* **Text passage**:
====
Olmedo stock fallen - Role in team's plans uncertain
www.cincypost.com By Tony Jackson Post staff reporter
Shortstop Rainer Olmedo has the goods on defense, but it's at the plate where the 22-year-old needs to improve.
WINTER HAVEN, Fla. -- The uniform number, 71, seems to cover every inch of Rainer Olmedo's tiny back, and it's definitely too big for a player the Reds once held in such high regard.
A couple of springs ago, before he was 20 years old, the 5-foot-11, 155-pound infielder wore No. 2, the kind of number you don't get as a non-roster invitee to spring training unless someone in a position of power thinks your future is promising. At the time, Olmedo was considered a middle infield star of the future, an electrifying fielder who eventually would supplant either Pokey Reese at second base or Barry Larkin at shortstop.
Today, through no fault of his own, it's no longer clear where Olmedo fits in. Reds general manager Jim Bowden beamed as he announced at the winter meetings last December he had acquired Felipe Lopez, the latest in a long line of guys tabbed to eventually replace Larkin. And Aaron Boone, the manager's son and a potential All-Star, is moving to second base, where he is expected to be an everyday presence for years to come.
====
* **Data**:
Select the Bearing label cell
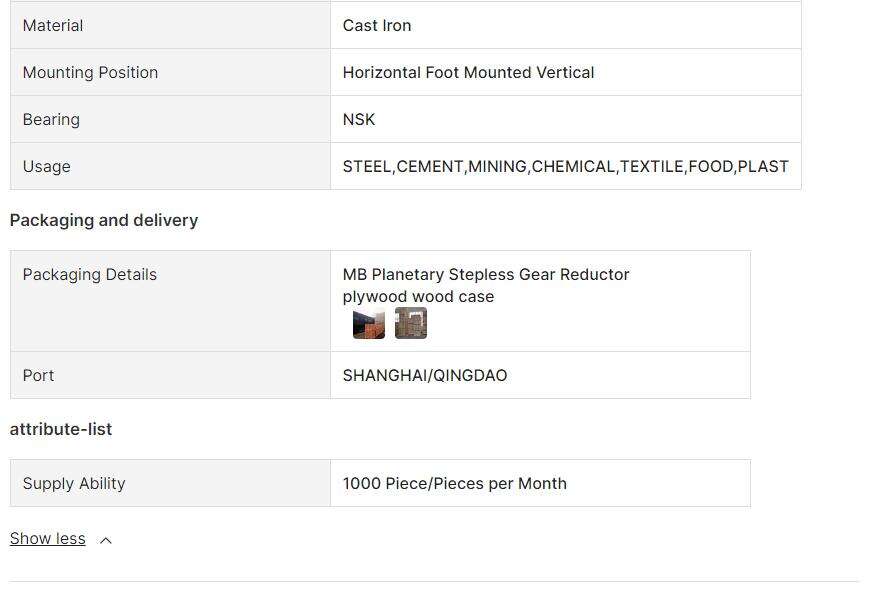The height and width of the screenshot is (594, 871). 171,119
====
* **Instructions**:
A. Name every baseball player mentioned in the article on Rainer Olmedo.
B. In the article on Rainer Olmedo, what uniform number did he wear a couple of springs ago?
C. Carry the article on Rainer Olmedo forward from its final sentence.
The material above is unrelated to the article on Rainer Olmedo.

* **Results in order**:
A. Rainer Olmedo, Pokey Reese, Barry Larkin, Felipe Lopez, Aaron Boone

B. No. 2

C.
"I'm not really worried about it," said Olmedo, who won't turn 22 until May 31. "I know they have got a lot of experienced guys, but the big leagues are still a couple of years away for me anyway. I work very hard. I'll just keep doing that and see what happens."
Olmedo was added to the 40-man roster in November to protect him from the Rule 5 draft, but he still has all of his minor-league options, so the Reds can afford to let him develop at his own pace.
In the four minor-league seasons since Reds scout Johnny Alamaraz signed him as an undrafted free agent out of Venezuela, Olmedo has a .247 average. He has little power, having hit just eight home runs, and he has never driven in more than 41 runs in a single season. But he does have considerable speed, he is a switch hitter, and he is a good bunter. Those three factors combined could add untold points to his average if he ever perfects the art of bunting his way to first base.
There are aspects of his game, however, that already have been perfected.
"I think he's a major-league defensive player already," Cleveland Indians shortstop Omar Vizquel said. "But obviously, the hardest part of what we do is the hitting. If he wants to get to the big leagues and be an impact player, that's the part of the game that he has to work on. I don't think he will ever have any problems with the fielding part."
Vizquel, the veteran and three-time All-Star, is a fellow Venezuelan and a mentor of sorts to Olmedo, and the two speak frequently during the offseason. Just before a spring-training game between their clubs Tuesday -- the Reds beat the Indians, 4-2, before 3,595 at Chain of Lakes Park -- Vizquel said what impresses him most about Olmedo is the questions he asks, which demonstrate a willingness to seek advice and to learn.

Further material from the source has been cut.